Hepatitis E infection is an emerging global public health problem. Over the last years there has been a paradigm shift from an infection of developing countries (GT 1, 2) to an endemic locally acquired zoonotic infection (GT 3, 4) and HEV infections have become the major cause of acute viral hepatitis in many European countries [
2]. In the majority of cases, acute HEV infections are asymptomatic with spontaneous clearance of the virus. Chronic courses with progression to liver cirrhosis and chronic liver failure were described only in immunosuppressed patients, in particular in solid organ transplant recipients. In contrast to these findings, the male patient in the present case developed a symptomatic acute HEV infection with GT 3 and progressed to acute liver failure. This case confirms a very small number of published data showing that older males are most likely to develop symptomatic hepatitis E affected with GT 3 or 4 [
9]. The reason for this finding is still unclear. It is believed that underlying liver disease such as steatosis with or without fibrosis favors the development of clinically apparent hepatitis E, as shown in a study from England. In this study, most of the patients with HEV infection had concomitant diabetes mellitus or were heavy alcohol consumers, both risk factors for liver steatosis [
10]. In accordance with these findings, the present patient suffered from diabetes mellitus for many years and liver steatosis was detected in ultrasound as well as in the CT scan. Acute HEV infections are usually self-limiting and do not require a specific antiviral treatment. Very few case reports, however, are available regarding ribavirin treatment for severe acute HEV infections. As this patient showed a rapid deterioration of liver function and, additionally, developed severe hepatic encephalopathy indicating progression to acute liver failure, it was decided to start treatment with ribavirin, although it cannot be proved retrospectively if the patient would have recovered without treatment. In accordance with the abovementioned cases [
11], ribavirin treatment was associated with a rapid normalization of liver enzymes, an improvement of liver function and complete clearance of HEV-RNA in the patient. A European retrospective, multicenter study demonstrated that in patients with underlying hematological malignancies (42% with allogeneic hematopoietic stem cell transplantation) only early ribavirin treatment for acute HEV infections was associated with a better outcome [
12]. It is assumed that ribavirin inhibits HEV replication by depleting guanosine triphosphate pools [
13]. In solid organ transplant recipients, it has been shown that mycophenolic acid can be associated with spontaneous HEV clearance [
6]. In individual patients with acute liver failure, who were retrospectively identified as HEV-related cases, corticosteroid treatment was associated with improved liver function parameters [
14]; however, due to insufficient evidence, corticosteroid treatment cannot be supported for the treatment of HEV infection. Thus, ribavirin is the only currently established therapeutic option for HEV-induced acute or chronic hepatitis.

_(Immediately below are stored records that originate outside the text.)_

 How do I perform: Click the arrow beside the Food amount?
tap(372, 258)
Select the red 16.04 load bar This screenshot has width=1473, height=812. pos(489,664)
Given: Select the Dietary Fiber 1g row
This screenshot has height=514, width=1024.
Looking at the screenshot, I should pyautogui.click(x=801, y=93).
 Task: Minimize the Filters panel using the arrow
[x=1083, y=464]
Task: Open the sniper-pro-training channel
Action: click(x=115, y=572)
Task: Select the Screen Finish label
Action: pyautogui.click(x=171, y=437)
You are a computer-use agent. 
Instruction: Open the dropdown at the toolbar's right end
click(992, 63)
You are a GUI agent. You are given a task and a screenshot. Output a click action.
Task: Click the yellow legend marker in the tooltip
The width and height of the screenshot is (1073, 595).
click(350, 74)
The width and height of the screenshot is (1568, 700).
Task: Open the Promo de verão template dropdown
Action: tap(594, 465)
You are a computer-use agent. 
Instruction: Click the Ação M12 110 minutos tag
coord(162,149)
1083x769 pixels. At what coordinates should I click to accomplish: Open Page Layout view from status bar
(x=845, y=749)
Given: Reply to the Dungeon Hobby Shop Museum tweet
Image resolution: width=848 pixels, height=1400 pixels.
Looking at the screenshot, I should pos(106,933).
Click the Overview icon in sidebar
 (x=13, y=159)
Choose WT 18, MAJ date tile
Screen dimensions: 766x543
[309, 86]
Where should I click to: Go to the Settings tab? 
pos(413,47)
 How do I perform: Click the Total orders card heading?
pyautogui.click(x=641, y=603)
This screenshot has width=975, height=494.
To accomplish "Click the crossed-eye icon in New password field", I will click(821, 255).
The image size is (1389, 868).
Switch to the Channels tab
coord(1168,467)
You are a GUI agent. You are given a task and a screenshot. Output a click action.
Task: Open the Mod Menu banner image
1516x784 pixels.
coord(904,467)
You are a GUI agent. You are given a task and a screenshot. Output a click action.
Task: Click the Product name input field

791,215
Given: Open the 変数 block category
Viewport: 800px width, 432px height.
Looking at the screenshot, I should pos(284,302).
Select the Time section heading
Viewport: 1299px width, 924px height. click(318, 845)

Frequently, it is difficult to identify the source of infection. Beside blood products, the consumption of undercooked or raw pork, wild boar or deer meat as well as liver is the main source for HEV infection in humans. Interestingly, the present patient consumed a mortadella sausage, which contains raw pork meat, approximately 6 weeks before admission. In a German study, HEV was found in about 10% of raw sausages and liver sausages in retail [
15]. These data were confirmed by screening of ready to eat meat products for HEV in Switzerland demonstrating a HEV prevalence of 18.9% in liver sausages and 5.7% of raw meat sausages [
8]. Therefore, the EASL clinical practice guidelines recommend avoiding the consumption of undercooked meat (e.g. pork, wild boar and venison) and shellfish in immunocompromized individuals and patients with chronic liver disease [
7,
16]. For the general (immunocompetent) population, however, this recommendation is currently not justified and further data are needed, especially regarding older diabetic males with or without underlying liver disease [
9,
10].
This article clearly demonstrates that all patients with acute hepatitis should be screened for hepatitis E infection. Additional studies are necessary to figure out which patients are especially prone to develop progressive liver disease and who might actually benefit from or show an urgent need for viral treatment.